== EXTRACT PROVIDED ==

Friday, December 31, 2010

156 Lines About 26 Letters: Winnipeg 2010 in Review

Yeah yeah yeah blah blah blah end of year, personal reflections, best-of lists, site traffic ruminations, all that noise. I can get to that stuff later, perhaps.

Similarly, I have a couple of very fine (if I do say so myself) Uptown columns that I'd really like to exposit upon at length, but those too will have to wait.

I'm on a tight schedule, you see; what you are about to read below is entirely time-sensitive. I may later issue a sound recording of the following passages, just so you know where the line structure is supposed to match up, but I wanted to get this out and about in time for people to actually look at it. Who's even slightly interested in 2010 wrapup stuff once we're actually into 2011? Right? Very strict psychological window, here. And I figure I need to get it up and out in the morning, because if I post it in the afternoon you folks won't see it until the evening, and -- let's be honest -- a lot of us are not going to be able to read straight tonight.

So, no time to waste! To commemorate the annum concluded, and to properly bury the previous year of civic affairs, please enjoy the following:

156 Lines About 26 Letters: Winnipeg 2010 in Review.

[---]

A is for Autobin garbage collection
and Assiniboine Avenue changing direction,
both rammed through with the City's usual tact
that takes public input only after the fact.
These are just roads and trash, really not complicated --
but our local bungling can't be overstated.

B is for Blue Bombers, always well versed
in starting with bad football and making it worse,
but their Board seems to believe rebuilding is done
through crackdowns on fans' entrances, drinking, and fun.
The full year of bad decisions soured the masses,
and fans dropped the team. Just like Bowman drops passes.

C is for Concrete Circles cars beware
and for Canwest Corp as it collapsed in despair,
Combat around the Canadian Wheat Board,
"Consultations" our planners clearly ignored,
Curve FM, Crocus, Creswin, Crop failures, gee --
sure seems that 'C' starts every catastrophe.

D, the Downtown, bears its closest relation
to lawless post-apocalypse civ'lization;
landowners plop lit signs in illegal spots
and tear up local parks for surface parking lots.
Even this carte blanche fails to attract marquee sellers;
the suburbs get IKEA, Downtown gets Zellers.

E is for Evan Maud, twenty years old
when the mean old cops stranded him out in the cold,
wearing only some stranger's sweater and a frown
as they dumped him to die on the outskirts of town.
A sad story, t'was true, 'till it turned out he lied;
Public Mischief his charge now for tales falsified.

F for Fort Richmond, where stadiums go
(after Polo, downtown, and Point Douglas said no)
in a very rare case, an odd Winnipeg quirk:
the one time "Not In My Back Yard" failed to work.

===

TO-DO LIST
1/ In the Winnipeg 2010 review post, what store does the D stanza say Downtown gets?
2/ Resume the Winnipeg 2010 review post after its final line, keeping the same rhyme and letter-by-letter pattern.

== MATERIAL SUPPLIED ==

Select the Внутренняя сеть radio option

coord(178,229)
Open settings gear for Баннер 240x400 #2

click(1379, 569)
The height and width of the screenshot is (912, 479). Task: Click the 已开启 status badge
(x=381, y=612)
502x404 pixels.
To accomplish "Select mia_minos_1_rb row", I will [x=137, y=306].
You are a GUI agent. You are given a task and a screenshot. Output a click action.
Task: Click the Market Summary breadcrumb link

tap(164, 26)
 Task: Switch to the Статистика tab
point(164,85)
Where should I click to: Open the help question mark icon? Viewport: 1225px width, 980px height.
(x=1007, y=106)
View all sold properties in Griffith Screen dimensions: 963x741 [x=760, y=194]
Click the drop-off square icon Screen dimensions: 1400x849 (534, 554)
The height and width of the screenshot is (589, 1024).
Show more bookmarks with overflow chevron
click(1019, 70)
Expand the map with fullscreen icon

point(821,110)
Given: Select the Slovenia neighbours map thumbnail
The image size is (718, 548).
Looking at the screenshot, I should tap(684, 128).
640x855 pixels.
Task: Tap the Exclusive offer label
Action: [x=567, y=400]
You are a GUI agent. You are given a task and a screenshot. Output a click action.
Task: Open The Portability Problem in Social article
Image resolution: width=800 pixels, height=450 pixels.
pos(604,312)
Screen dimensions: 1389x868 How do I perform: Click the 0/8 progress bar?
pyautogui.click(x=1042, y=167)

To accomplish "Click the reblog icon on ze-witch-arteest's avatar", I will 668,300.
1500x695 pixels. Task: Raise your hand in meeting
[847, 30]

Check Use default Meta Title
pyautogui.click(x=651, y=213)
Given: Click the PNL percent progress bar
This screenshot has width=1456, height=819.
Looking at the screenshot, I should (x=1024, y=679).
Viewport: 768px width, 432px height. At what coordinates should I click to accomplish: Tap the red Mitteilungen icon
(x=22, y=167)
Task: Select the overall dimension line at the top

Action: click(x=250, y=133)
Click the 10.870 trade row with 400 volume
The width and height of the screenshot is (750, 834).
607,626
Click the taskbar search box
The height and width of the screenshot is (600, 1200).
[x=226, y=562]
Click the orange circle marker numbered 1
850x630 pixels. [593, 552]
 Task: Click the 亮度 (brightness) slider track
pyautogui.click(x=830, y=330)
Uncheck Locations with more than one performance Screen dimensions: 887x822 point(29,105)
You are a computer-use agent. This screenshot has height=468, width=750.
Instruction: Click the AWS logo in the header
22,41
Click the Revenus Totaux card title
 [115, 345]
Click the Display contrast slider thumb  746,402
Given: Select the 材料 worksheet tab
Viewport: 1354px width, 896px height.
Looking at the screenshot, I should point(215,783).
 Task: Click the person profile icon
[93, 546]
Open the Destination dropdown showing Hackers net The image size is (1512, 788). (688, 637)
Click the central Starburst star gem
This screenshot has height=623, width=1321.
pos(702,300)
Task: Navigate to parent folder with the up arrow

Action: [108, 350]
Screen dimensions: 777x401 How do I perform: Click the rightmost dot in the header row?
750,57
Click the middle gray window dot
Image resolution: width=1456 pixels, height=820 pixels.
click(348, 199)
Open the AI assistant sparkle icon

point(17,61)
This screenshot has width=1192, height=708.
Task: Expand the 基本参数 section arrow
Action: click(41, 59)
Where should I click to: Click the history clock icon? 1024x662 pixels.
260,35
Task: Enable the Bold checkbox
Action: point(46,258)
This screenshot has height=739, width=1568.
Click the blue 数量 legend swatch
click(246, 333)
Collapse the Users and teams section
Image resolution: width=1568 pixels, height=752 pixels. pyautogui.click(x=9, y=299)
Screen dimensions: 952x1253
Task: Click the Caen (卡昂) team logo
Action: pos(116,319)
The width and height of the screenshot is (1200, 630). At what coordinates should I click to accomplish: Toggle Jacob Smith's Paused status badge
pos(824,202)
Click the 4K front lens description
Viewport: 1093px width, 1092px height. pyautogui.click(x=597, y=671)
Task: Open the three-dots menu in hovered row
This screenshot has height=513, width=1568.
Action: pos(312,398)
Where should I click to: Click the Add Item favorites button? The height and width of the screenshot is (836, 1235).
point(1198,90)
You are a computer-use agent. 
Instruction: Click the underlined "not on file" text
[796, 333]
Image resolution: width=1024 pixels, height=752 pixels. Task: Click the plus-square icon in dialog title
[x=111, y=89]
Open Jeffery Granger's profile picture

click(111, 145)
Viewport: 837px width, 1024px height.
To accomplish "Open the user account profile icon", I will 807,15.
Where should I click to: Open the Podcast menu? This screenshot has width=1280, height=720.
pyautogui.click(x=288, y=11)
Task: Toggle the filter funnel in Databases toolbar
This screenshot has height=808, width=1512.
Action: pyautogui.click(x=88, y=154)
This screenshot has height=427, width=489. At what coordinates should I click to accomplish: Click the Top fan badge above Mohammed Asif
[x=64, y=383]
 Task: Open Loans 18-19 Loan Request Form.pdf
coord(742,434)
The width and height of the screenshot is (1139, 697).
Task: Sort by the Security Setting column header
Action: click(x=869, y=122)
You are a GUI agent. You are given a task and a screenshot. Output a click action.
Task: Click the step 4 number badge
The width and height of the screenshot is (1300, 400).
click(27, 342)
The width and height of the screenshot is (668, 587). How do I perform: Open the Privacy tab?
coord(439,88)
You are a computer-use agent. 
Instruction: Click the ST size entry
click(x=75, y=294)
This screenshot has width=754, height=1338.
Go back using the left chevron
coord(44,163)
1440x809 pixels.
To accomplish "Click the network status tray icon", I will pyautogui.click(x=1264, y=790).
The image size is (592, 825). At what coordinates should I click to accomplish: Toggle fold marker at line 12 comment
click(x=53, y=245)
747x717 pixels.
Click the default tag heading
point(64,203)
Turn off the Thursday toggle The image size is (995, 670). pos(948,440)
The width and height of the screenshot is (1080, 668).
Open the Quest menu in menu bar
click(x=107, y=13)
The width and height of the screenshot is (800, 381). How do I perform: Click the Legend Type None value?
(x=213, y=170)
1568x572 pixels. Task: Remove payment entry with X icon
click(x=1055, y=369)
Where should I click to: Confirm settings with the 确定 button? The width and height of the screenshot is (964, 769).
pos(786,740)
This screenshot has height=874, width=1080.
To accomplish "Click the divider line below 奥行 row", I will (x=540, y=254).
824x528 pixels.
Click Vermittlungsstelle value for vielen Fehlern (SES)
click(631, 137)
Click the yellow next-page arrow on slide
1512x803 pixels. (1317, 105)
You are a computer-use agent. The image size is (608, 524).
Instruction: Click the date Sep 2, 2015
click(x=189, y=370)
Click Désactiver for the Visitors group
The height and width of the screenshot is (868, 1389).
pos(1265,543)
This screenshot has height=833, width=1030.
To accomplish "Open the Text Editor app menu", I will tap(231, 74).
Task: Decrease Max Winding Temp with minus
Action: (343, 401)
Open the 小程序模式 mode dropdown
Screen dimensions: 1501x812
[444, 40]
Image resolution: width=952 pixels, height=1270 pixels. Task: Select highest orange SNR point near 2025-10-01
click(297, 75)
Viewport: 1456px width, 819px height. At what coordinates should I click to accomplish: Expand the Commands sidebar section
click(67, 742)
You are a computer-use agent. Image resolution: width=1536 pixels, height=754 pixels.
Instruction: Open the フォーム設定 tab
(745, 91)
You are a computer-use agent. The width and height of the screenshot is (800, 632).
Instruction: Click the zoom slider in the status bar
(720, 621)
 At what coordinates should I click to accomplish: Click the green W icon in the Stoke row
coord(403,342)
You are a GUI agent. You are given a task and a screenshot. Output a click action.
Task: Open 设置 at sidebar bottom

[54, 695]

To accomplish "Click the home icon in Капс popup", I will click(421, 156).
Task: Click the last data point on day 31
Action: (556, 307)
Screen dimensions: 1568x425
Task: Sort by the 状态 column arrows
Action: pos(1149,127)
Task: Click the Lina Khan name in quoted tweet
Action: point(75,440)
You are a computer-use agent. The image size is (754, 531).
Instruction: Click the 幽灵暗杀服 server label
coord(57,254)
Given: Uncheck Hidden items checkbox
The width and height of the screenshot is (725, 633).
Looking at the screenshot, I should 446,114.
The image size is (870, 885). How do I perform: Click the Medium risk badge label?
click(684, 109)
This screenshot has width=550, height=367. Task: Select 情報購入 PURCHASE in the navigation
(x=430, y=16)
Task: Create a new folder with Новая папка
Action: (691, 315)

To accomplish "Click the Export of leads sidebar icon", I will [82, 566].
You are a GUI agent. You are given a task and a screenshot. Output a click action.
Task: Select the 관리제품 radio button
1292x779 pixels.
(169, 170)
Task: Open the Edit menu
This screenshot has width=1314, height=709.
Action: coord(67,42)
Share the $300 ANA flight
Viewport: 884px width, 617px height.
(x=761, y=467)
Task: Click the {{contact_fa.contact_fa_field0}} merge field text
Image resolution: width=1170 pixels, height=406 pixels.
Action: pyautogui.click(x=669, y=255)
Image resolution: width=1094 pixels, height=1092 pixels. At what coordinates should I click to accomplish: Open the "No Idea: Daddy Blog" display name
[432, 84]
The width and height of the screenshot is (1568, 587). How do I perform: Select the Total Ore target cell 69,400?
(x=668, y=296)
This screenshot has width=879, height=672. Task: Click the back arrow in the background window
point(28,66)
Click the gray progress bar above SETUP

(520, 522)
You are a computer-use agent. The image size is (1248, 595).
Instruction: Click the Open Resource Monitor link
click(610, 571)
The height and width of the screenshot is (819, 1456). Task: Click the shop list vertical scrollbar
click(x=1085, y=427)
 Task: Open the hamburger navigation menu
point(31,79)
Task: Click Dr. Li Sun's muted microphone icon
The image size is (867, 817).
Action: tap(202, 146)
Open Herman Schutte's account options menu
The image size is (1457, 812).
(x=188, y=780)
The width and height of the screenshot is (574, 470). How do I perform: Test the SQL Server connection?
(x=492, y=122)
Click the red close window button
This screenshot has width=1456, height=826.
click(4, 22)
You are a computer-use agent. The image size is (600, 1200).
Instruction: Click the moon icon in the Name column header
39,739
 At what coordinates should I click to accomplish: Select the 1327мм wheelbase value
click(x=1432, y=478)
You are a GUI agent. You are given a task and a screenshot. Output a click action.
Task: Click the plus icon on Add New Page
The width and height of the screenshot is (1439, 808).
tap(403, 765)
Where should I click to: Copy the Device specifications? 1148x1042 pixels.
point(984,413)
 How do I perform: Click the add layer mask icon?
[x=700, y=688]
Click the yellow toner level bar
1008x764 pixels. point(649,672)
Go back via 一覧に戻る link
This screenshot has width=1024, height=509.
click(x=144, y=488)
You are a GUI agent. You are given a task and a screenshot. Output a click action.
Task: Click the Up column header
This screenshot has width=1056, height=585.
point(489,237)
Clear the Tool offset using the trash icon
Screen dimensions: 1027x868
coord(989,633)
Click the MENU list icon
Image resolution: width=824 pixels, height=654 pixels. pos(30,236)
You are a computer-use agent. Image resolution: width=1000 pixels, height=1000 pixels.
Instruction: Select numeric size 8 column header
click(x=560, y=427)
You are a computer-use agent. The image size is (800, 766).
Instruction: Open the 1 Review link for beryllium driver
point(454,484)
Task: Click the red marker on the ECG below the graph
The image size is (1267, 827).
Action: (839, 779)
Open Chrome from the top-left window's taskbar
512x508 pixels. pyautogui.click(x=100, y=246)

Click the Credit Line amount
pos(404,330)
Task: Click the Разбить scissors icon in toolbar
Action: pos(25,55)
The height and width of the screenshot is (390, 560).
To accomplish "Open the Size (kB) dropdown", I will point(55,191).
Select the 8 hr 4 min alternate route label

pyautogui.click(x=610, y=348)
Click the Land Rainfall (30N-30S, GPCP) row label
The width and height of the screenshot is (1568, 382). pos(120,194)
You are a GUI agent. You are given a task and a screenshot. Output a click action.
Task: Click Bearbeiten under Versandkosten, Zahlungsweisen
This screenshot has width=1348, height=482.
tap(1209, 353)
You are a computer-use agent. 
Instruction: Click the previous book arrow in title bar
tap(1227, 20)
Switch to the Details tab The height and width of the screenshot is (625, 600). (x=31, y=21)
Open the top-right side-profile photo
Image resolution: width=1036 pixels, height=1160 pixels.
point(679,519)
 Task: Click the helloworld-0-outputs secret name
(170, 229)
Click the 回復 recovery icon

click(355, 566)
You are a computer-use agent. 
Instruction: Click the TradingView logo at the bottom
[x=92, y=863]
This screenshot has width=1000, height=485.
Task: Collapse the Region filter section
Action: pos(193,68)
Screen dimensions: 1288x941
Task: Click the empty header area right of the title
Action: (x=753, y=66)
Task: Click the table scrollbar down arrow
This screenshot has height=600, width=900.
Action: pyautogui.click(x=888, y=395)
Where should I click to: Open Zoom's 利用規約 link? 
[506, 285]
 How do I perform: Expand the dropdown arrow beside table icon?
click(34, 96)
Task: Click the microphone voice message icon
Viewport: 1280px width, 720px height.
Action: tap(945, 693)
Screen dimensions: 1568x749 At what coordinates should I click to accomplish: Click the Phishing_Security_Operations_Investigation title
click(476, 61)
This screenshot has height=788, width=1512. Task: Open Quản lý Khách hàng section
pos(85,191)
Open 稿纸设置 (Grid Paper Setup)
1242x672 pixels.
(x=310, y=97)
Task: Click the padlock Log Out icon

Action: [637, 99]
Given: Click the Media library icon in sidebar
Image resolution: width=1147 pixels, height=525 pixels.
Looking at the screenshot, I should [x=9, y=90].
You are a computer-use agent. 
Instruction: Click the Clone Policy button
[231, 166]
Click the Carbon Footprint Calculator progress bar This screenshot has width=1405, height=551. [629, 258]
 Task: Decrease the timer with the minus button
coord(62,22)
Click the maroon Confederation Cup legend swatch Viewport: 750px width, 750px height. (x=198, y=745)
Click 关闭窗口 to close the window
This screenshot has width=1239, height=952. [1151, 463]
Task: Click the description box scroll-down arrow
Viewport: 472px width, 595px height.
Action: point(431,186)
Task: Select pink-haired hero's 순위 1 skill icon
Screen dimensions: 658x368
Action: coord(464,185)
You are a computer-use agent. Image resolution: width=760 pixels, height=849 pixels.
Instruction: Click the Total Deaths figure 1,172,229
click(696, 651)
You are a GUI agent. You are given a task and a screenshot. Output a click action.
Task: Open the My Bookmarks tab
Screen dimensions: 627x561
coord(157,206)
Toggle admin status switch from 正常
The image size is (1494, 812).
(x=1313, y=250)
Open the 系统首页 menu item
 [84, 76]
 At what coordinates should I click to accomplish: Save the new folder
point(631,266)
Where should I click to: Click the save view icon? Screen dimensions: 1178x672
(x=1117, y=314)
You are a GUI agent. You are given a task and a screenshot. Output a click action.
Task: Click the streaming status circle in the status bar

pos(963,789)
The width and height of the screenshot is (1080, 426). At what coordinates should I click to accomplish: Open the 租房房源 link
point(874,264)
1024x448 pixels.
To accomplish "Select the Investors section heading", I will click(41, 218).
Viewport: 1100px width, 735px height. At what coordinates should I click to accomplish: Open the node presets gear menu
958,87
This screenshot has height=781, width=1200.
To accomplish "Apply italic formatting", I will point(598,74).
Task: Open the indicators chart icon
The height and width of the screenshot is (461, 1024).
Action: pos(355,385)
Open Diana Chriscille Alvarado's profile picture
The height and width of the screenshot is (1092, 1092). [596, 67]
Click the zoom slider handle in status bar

===

RESULTS OF THE TASKS
1/ Zellers.

2/
David Asper then received four million in pay,
not to finish the job, but to just go away.

G is for Gold -- Mr. Marty, that is,
who was speedily bounced from the radio biz
through a series of measures so covert and swift
that nobody quite knows how he earned the short shrift.
There has since been scant answer to RRC queries,
but if you'll ask Gold, I'm sure he'll share his theories.

H for Helicopter, the key invention
to save our law enforcement and crime prevention.
T'was announced for summer with major fanfare,
then launched sheepishly into December air.
Crime is still going strong despite this news, somehow;
haven't crooks heard we have a Helicopter now?

I for Incumbents, invincible all;
call a civic election and not one shall fall.
Any given reign halts only when one should stop this
by dying, retiring, or trying to switch office.
Our established truism, on which pundits harp,
is no Mayor's lost here since the '56 Sharpe.

J is for James 2010; such a shame
they'd attach their failed campaign to such a fine name.
Their ads just didn't pan out quite like they'd been hopin',
2010 all done and the joint still not open --
but worry not, travellers, all is not lost,
not while flying from Fargo is still half the cost.

K is for Katz and his Kick to a Kid
in the face as part of his re-election bid,
a subtle nod to the truth lying beneath
that his tenure has been one long kick in the teeth.
Still we voted him back, as our record insists,
because we're a city of complete masochists.

L is for Leo Mol statues of stone,
two of which have been stolen this past year alone;
folks in this town'll steal anything not nailed down,
even when the contraband weighs thousands of pounds.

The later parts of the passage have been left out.